● **課題の指示**:
**1)** 抜粋本文で「違和感を感じる人も多いでしょう」と述べられている対象をすべて挙げよ。
**2)** 抜粋本文の「官能シーンも非常に具体的で、」から「先へ読みたくさせてくれます。」までを、その語句自体も含めて一字一句そのまま書き写せ。

男か女、どちらかに確り視点を定めて書かれた作品が面白いと思うので、徹頭徹尾男性視点に終始し、女性はすべて哀しみを湛えた存在として描いたことが、この長編告白小説を一気に読めるものにしている。
官能シーンも非常に具体的で、大人の男でなければ書けない描写が続き、読み応えがあった。
ラストの締めくくりも秀逸。唯一挙げるとすれば、タイトルはもう一工夫あってもよかったと思う。 -
深谷陽先生
総ページ数にたじろぎましたが、一番のめり込んで読んでしまいました。
主人公の考えや行動、女性の扱いに対しては違和感を感じる人も多いでしょうし、僕自身も共感出来ない部分が多いのですが、そういった「善し悪し」を越えた「読ませる物語力」が図抜けていて、先へ先へ読みたくさせてくれます。

● **提供リスト**:
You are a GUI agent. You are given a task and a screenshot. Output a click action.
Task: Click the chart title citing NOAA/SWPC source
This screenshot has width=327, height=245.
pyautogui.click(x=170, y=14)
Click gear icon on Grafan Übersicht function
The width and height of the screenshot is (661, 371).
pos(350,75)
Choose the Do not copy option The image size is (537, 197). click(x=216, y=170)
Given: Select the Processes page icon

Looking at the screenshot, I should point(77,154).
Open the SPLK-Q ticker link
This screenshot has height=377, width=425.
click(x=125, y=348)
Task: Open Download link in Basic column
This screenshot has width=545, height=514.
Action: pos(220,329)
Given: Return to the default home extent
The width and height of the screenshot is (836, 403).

--

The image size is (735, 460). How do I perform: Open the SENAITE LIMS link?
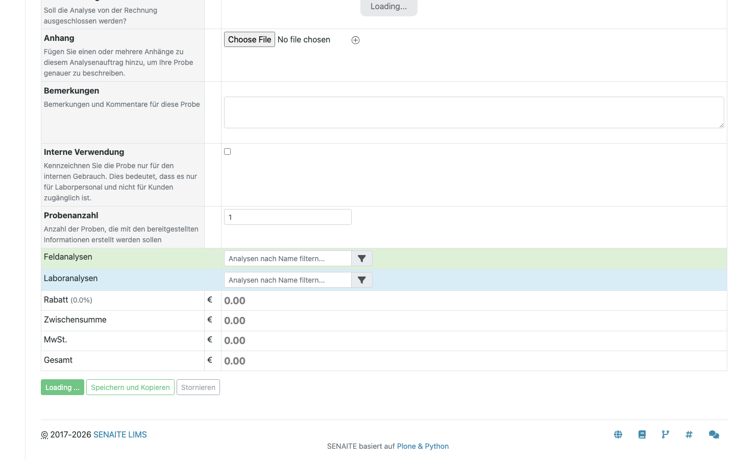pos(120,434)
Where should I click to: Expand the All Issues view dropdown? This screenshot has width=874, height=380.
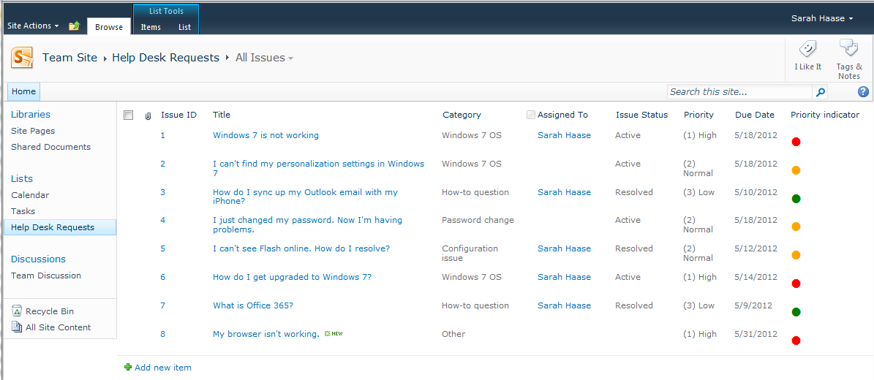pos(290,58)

● **課題別の解答**:
**1)** 主人公の考え、主人公の行動、女性の扱いの三つである。

**2)**
官能シーンも非常に具体的で、大人の男でなければ書けない描写が続き、読み応えがあった。
ラストの締めくくりも秀逸。唯一挙げるとすれば、タイトルはもう一工夫あってもよかったと思う。 -
深谷陽先生
総ページ数にたじろぎましたが、一番のめり込んで読んでしまいました。
主人公の考えや行動、女性の扱いに対しては違和感を感じる人も多いでしょうし、僕自身も共感出来ない部分が多いのですが、そういった「善し悪し」を越えた「読ませる物語力」が図抜けていて、先へ先へ読みたくさせてくれます。